What the exercise asks:
Every single entry below should be reproduced verbatim.

(Extracted records)
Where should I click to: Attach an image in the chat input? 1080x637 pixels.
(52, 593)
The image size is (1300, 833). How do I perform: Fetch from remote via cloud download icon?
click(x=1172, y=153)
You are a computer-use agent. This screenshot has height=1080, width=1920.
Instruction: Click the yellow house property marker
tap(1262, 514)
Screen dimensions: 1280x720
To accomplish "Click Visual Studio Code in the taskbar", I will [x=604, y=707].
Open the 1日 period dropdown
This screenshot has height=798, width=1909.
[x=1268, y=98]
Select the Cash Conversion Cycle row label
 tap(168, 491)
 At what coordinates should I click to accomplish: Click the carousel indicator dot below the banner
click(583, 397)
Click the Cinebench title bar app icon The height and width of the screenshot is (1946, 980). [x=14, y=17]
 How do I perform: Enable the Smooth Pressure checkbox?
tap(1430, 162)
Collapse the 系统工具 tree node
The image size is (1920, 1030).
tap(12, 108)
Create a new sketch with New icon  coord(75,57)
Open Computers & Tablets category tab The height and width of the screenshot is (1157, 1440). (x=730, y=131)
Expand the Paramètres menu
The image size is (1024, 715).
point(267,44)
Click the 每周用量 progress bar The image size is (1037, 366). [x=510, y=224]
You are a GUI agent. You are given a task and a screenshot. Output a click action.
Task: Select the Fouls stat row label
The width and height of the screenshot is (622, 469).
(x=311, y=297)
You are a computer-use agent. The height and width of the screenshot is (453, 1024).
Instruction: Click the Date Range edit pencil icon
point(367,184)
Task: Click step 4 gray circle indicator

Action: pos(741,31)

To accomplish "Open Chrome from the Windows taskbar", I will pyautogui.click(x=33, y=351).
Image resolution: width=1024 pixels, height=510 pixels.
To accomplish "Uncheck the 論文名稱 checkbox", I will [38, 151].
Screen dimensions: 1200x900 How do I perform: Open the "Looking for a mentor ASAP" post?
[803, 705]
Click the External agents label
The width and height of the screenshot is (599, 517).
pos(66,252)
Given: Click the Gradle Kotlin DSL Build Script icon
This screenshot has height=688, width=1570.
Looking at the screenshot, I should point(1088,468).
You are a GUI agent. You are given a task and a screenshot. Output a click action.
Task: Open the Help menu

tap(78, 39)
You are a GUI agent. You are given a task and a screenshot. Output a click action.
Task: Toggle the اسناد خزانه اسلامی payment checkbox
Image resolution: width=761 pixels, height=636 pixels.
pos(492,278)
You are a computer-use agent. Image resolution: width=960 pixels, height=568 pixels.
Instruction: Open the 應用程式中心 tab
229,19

Final answer:
Where should I click to: Attach an image in the chat input? 1080x637 pixels.
(52, 593)
The image size is (1300, 833). How do I perform: Fetch from remote via cloud download icon?
click(x=1172, y=153)
You are a computer-use agent. This screenshot has height=1080, width=1920.
Instruction: Click the yellow house property marker
tap(1262, 514)
Screen dimensions: 1280x720
To accomplish "Click Visual Studio Code in the taskbar", I will [x=604, y=707].
Open the 1日 period dropdown
This screenshot has height=798, width=1909.
[x=1268, y=98]
Select the Cash Conversion Cycle row label
 tap(168, 491)
 At what coordinates should I click to accomplish: Click the carousel indicator dot below the banner
click(583, 397)
Click the Cinebench title bar app icon The height and width of the screenshot is (1946, 980). [x=14, y=17]
 How do I perform: Enable the Smooth Pressure checkbox?
tap(1430, 162)
Collapse the 系统工具 tree node
The image size is (1920, 1030).
tap(12, 108)
Create a new sketch with New icon  coord(75,57)
Open Computers & Tablets category tab The height and width of the screenshot is (1157, 1440). (x=730, y=131)
Expand the Paramètres menu
The image size is (1024, 715).
point(267,44)
Click the 每周用量 progress bar The image size is (1037, 366). [x=510, y=224]
You are a GUI agent. You are given a task and a screenshot. Output a click action.
Task: Select the Fouls stat row label
The width and height of the screenshot is (622, 469).
(x=311, y=297)
You are a computer-use agent. The height and width of the screenshot is (453, 1024).
Instruction: Click the Date Range edit pencil icon
point(367,184)
Task: Click step 4 gray circle indicator

Action: pos(741,31)

To accomplish "Open Chrome from the Windows taskbar", I will pyautogui.click(x=33, y=351).
Image resolution: width=1024 pixels, height=510 pixels.
To accomplish "Uncheck the 論文名稱 checkbox", I will [38, 151].
Screen dimensions: 1200x900 How do I perform: Open the "Looking for a mentor ASAP" post?
[803, 705]
Click the External agents label
The width and height of the screenshot is (599, 517).
pos(66,252)
Given: Click the Gradle Kotlin DSL Build Script icon
This screenshot has height=688, width=1570.
Looking at the screenshot, I should point(1088,468).
You are a GUI agent. You are given a task and a screenshot. Output a click action.
Task: Open the Help menu

tap(78, 39)
You are a GUI agent. You are given a task and a screenshot. Output a click action.
Task: Toggle the اسناد خزانه اسلامی payment checkbox
Image resolution: width=761 pixels, height=636 pixels.
pos(492,278)
You are a computer-use agent. Image resolution: width=960 pixels, height=568 pixels.
Instruction: Open the 應用程式中心 tab
229,19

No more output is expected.